The Spanish Steps were designed by Francesco De Sanctis after generations of heated discussion over how the steep slope to the church on a shoulder of the Pincio should be urbanized. The solution is a gigantic inflation of some conventions of terraced garden stairs.
During Christmas time an impressive 19th century crib is assembled in the first terrace of the staircase. During May, half of the monument is covered by flowerpots full of azalea plants. In modern times the Spanish Steps have included a small cut-flower market, a favorite place for eating lunch (now officially frowned upon and rewarded with fines) or picking up a gigolo.
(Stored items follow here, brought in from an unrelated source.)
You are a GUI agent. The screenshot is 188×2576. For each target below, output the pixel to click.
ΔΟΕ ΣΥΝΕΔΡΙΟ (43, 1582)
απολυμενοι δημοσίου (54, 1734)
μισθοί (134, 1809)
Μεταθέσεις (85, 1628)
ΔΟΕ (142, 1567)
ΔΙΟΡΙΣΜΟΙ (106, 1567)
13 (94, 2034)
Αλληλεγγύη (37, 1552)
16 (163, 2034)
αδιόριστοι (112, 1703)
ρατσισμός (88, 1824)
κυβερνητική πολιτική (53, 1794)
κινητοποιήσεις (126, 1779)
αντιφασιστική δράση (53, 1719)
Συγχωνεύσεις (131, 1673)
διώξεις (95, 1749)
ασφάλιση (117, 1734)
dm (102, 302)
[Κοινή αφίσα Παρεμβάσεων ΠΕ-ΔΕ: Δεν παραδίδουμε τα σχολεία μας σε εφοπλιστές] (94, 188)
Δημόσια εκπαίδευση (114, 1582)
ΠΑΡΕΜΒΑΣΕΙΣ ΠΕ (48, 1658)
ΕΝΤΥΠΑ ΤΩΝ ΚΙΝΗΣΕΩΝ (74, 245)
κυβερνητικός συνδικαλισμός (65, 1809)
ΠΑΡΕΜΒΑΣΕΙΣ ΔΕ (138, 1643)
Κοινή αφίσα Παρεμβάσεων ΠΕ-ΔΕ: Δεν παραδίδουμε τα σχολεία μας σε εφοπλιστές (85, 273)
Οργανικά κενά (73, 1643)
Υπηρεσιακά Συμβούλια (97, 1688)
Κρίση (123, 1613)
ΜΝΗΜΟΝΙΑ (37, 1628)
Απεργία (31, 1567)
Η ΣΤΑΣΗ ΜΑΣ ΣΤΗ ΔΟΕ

The apartment that was the setting for The Roman Spring of Mrs Stone (1961) is halfway up on the right.
The Spanish Steps have been restored several times, most recently in 1995.
In the Piazza at the base is the Early Baroque fountain called the Barcaccia (‘the ugly boat’), often credited to Pietro Bernini, father of a more famous son Gian Lorenzo Bernini.
In the Piazza di Spagna, at the corner on the right as one begins to climb the steps, is the house where English poet John Keats lived and died in 1821; it is now a museum dedicated to his memory, full of memorabilia of the English Romantic generation. On the same right side stands the 15th century former cardinal Cybo’s palace, now Ferrari di Valbona, a building altered in 1936 to designs by Marcello Piacentini, the main city planner during Fascism, with modern terraces perfectly in harmony with the surrounding baroque context.